Che creda nei giovani italiani. La scuola e la formazione deve essere in cima all’agenda del Governo: come priorità economica e concettuale. I nostri ragazzi devono essere incentivati a studiare, a imparare, a fare, a sentirsi cittadini attivi di un mondo che viaggia veloce.

Che progredisca. Da sempre si parla della troppa burocrazia italiana. E’ il pilastro portante di ogni programma elettorale che si rispetti. Eppure la burocrazia continua ad espandersi, continua a imbrigliare, continua a fermare, continua a bloccare. Ferma idee, ferma progetti, ferma percorsi, ferma sviluppi. Ferma il Paese.

Un paese che si rinnovi. Da quanto tempo si parla di “Digital Revolution” in italia? Si è sviluppato un intero settore privato diretto ad assistere le imprese nella rivoluzione digitale. Nelle aziende sono state introdotte decine di figure professionali nuove, interamente dedicate all’IT e alla gestione di piattaforme digitali. Eppure tutto questo si appoggia ad infrastrutture vecchie, ad un sistema fermo agli anni Duemila. La maggior parte delle città Italiane ancora non è cablata. E questo è solo uno degli esempi. Penso alle scuole, agli ospedali, alle strade, ai ponti, alle ferrovie. Le imprese possono anche proseguire nella propria trasformazione, ma fino a dove può spingersi un treno senza delle rotaie sulle quali viaggiare?

Un governo che creda nella cultura. I nostri artigiani, i nostri commercianti, i nostri ristoranti, i nostri bar, i professionisti, gli artisti, le attività culturali, i cinema, i teatri, i musei, i centri sportivi sono il motore della cultura italiana. E proprio questo, la linfa vitale delle nostre comunità, oggi si trova di fronte ad una crisi mai vista, nella quale purtroppo lo Stato è in grave ritardo. Tutte queste attività stanno sostenendo ingenti spese per garantire la sicurezza loro e dei propri clienti a seguito della pandemia.
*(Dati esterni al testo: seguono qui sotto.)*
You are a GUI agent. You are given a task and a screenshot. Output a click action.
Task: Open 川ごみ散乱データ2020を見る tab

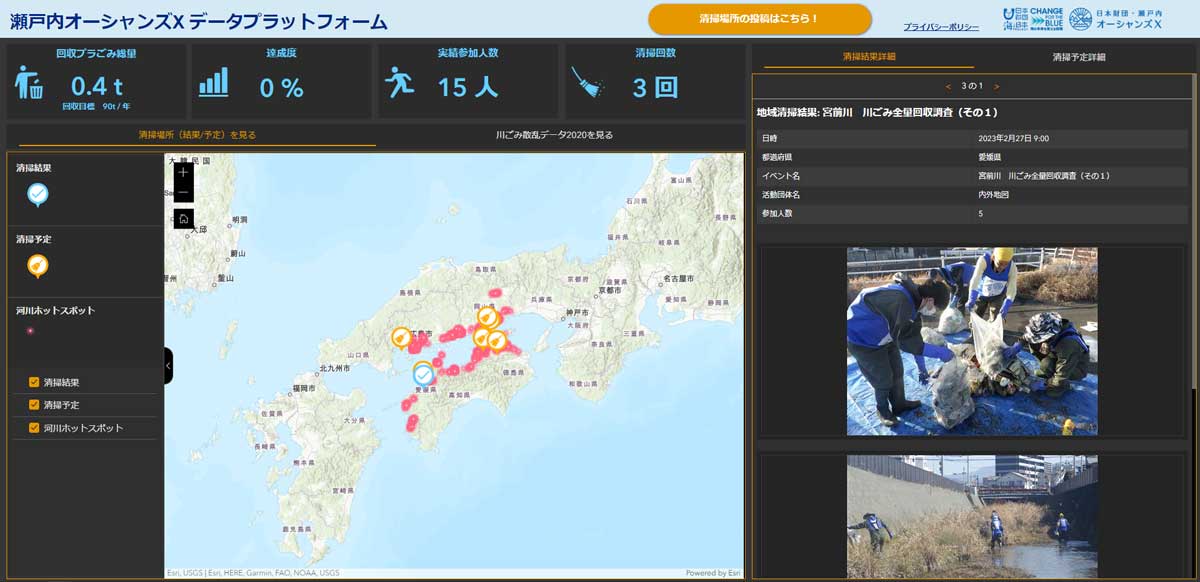pyautogui.click(x=554, y=134)
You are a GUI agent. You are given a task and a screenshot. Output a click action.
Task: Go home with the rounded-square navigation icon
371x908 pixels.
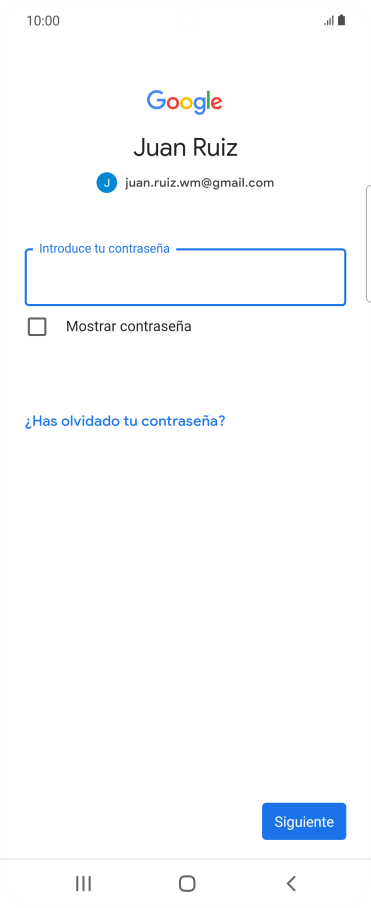[187, 883]
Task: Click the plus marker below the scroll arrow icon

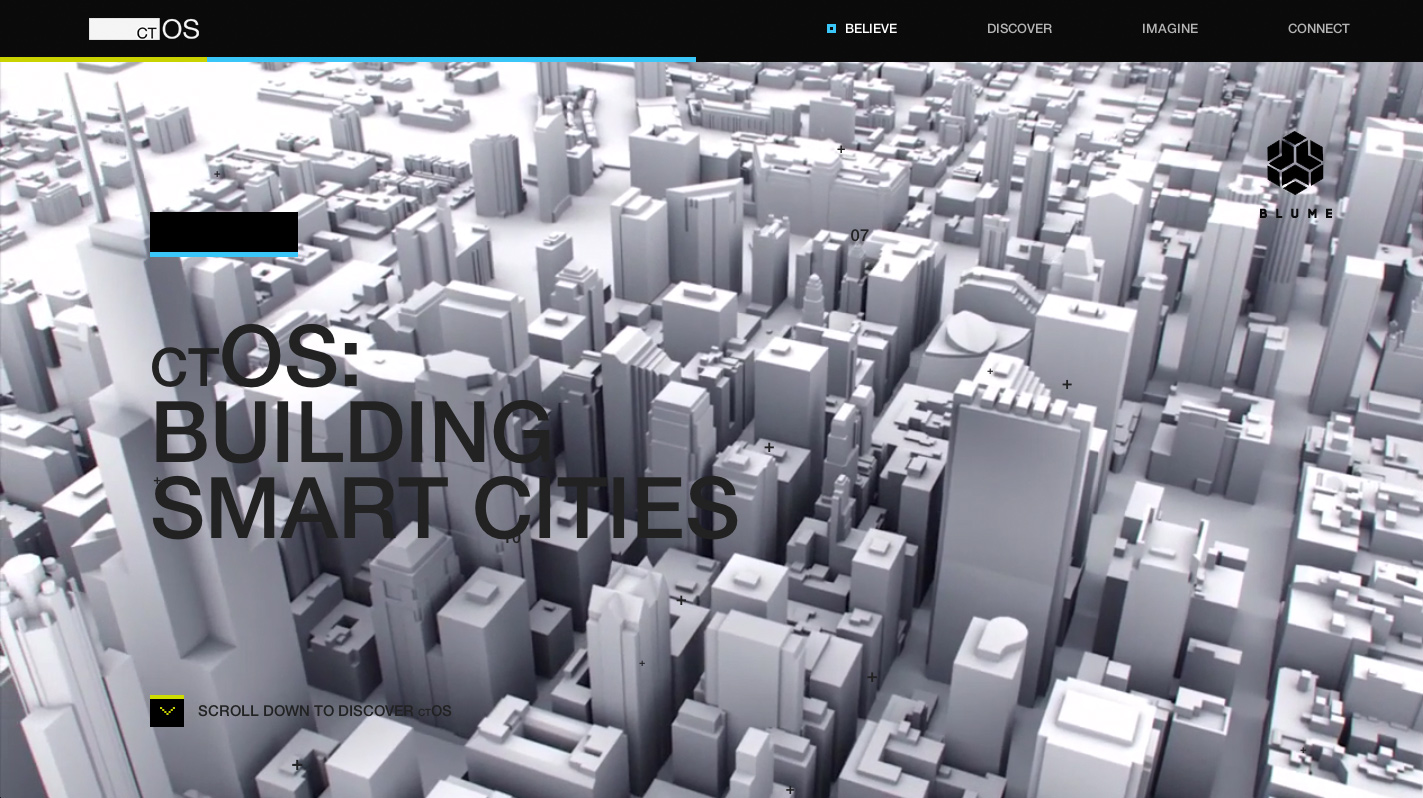Action: point(297,765)
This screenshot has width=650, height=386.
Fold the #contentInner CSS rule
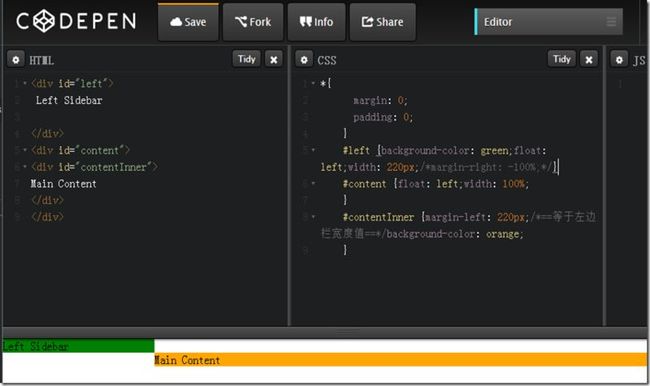click(313, 216)
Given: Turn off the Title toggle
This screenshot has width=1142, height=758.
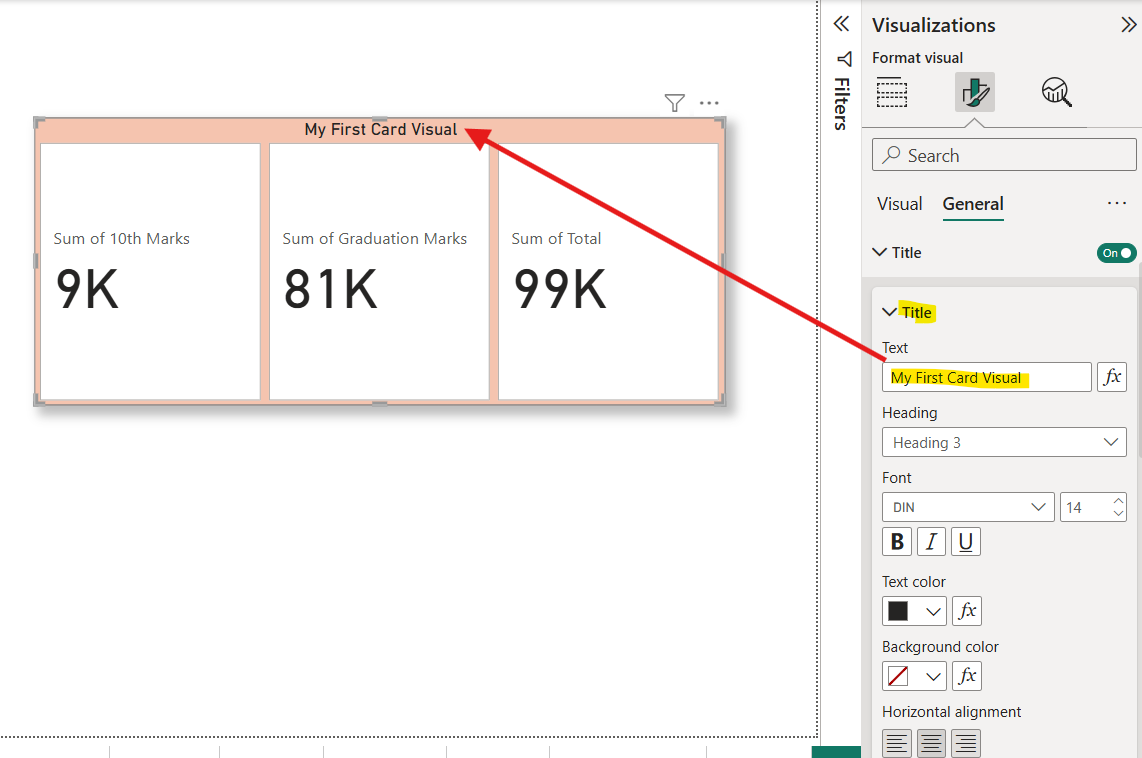Looking at the screenshot, I should point(1116,252).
Il governo ha l’obbligo di intervenire con un aiuto immediato a fondo perduto, tagliando la burocrazia che soffoca le attività.

Concludendo, questa pandemia è stata un disastro per tutti, ma può essere anche un’opportunità per ripartire mai sperimentata prima d’ora. Papa Francesco recentemente ha detto che non torneremo più come prima: uscire da questa crisi peggiori o migliori dipende solo da noi. Dalla nostra capacità di non piangerci addosso, ma piuttosto rimboccarci le maniche e andare avanti. Uniti.

In questo modo, come diceva Baden Powel, potremo lasciare il mondo “un po’ migliore di come l’abbiamo trovato”.